(updated with correction)
Significant demand for insurance-linked securities, in particular catastrophe bonds, has driven down yields and taken some of the luster off the once-shining beacons of uncorrelated assets in a pension fund's investment portfolio.
But all is not lost.
Now comfortable with the ILS sector, investors are looking beyond the more liquid, but arguably more expensive, parts of the market such as windstorm- and earthquake-related bonds, and seeking uncorrelated yield in securities that insure against firestorms and more esoteric calamities. They are also becoming more comfortable with ILS investments that are less liquid.

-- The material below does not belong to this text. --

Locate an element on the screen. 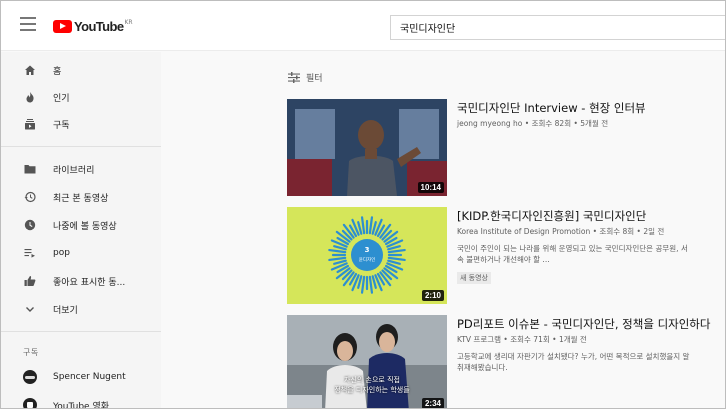 Image resolution: width=726 pixels, height=409 pixels. folder-icon is located at coordinates (30, 169).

“There are newer products coming to market to sate some of the demand ... we will see more and more esoteric risk that goes beyond earthquake and wind — it could be a type of firestorm, or something else,” said Joe Higgins, New York-based managing director and fixed-income portfolio manager at TIAA-CREF, which manages between $300 million and $500 million of ILS assets. The firm has a total $569 billion under management.

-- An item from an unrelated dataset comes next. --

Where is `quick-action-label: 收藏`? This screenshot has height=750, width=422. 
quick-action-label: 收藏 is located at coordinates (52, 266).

Other managers have noticed pension funds playing in the less-liquid pools of assets.
“We have seen some investment mandates moving toward more private ILS — those pension funds without liquidity constraints,” said Christoph Buerer, CEO at Twelve Capital in Zurich. Twelve Capital is also looking to bridge the gap between the liquid catastrophe bonds market and the broader ILS sector. “We are trying to combine those two worlds with a private cat bond structure,” said Mr. Buerer. “(This type of structure) is cheaper to place and manufacture than cat bonds, and more liquid than private ILS.” Twelve Capital has $3 billion of assets under management across ILS funds.

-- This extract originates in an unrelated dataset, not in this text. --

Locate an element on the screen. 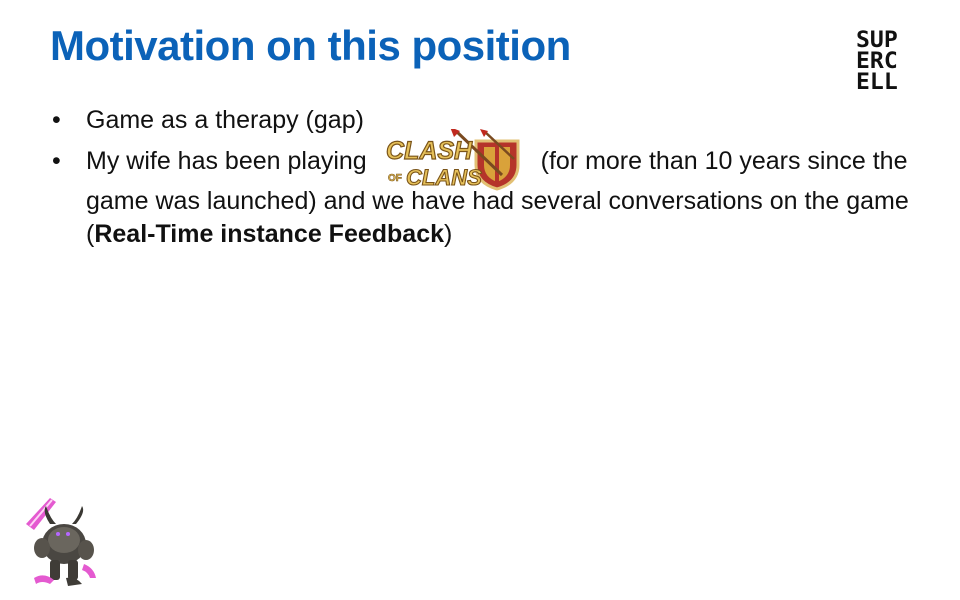 Image resolution: width=960 pixels, height=600 pixels. logo-line-1: SUP is located at coordinates (877, 40).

GC Securities, a division of MMC Securities Corp., a U.S.-registered broker-dealer, has also seen pension funds cast their nets wider in a search for yield. “We are seeing investors that typically chase the liquid catastrophe bonds instead looking at more linkages with existing reinsurance or insurance companies,” said Chi Hum, New York-based global head of distribution at GC Securities.
“They're looking at private deals or managed-account type situations, with investors looking to sit alongside underwriters and allocating pools of capital to property catastrophe, for example.”
Mr. Hum said this broader investment range is starting to make up for those investors sitting on the sidelines in the tighter, liquid parts of the market. “Overall, dollars invested in the sector continues to go up — but rather than just investing in catastrophe bonds, there is now more opportunity to partner up with insurers, looking at things like collateralized reinsurance contracts.” This brave new world for investors “points to a level of comfort that (they) have gotten to with the underlying risk.”